2015 Prize in International Relations
Winner: Eric Helleiner
Forgotten Foundations of Bretton Woods: International Development and the Making of the Postwar Order. 2014 Ithaca ; London: Cornell University Press.
Photo: Eric Helleiner thanking the prize awarded at the CPSA President’s Dinner – June 3, 2015 – Roof Top Terrace at National Arts Centre, Ottawa.

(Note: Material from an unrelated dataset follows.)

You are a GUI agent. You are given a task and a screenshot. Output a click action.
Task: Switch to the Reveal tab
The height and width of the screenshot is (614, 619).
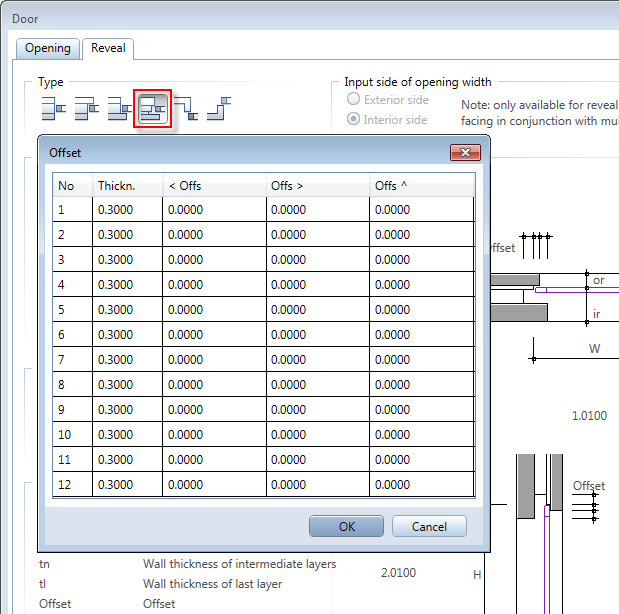[108, 48]
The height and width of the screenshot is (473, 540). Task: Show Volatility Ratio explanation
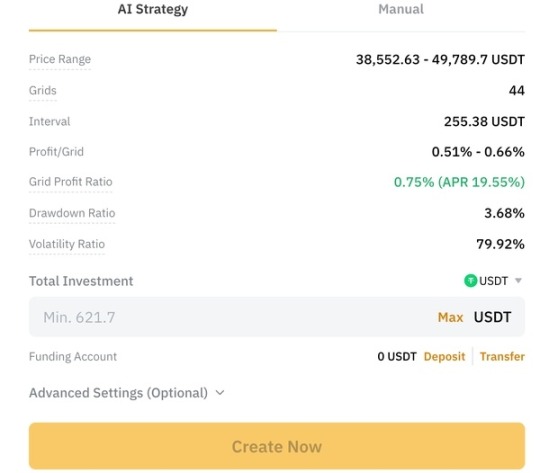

Excerpt from jury report: With this work Eric Helleiner presents a major re-interpretation of the birth of the post-war order and the important place of international development at its outset. Accessing new archival resources, Helleiner persuasively demonstrates that the reconciliation of liberal multilateralism with the state-led development priorities of Southern governments was a core concern of the Bretton Woods architects. His detailed, theoretically-sophisticated analysis deftly challenges received wisdom on the roots of North-South development practices and draws previously unrecognized connections across Bretton Woods, the New International Economic Order, and the G20. Historically situated yet relevant to contemporary development policy – and written in exceptionally clear and accessible prose – Forgotten Foundations of Bretton Woods makes an outstanding scholarly contribution to the advancement of knowledge. Sure to be read by a broad audience of historians and economists as well as political scientists and others, the impact of this book will be wide-ranging.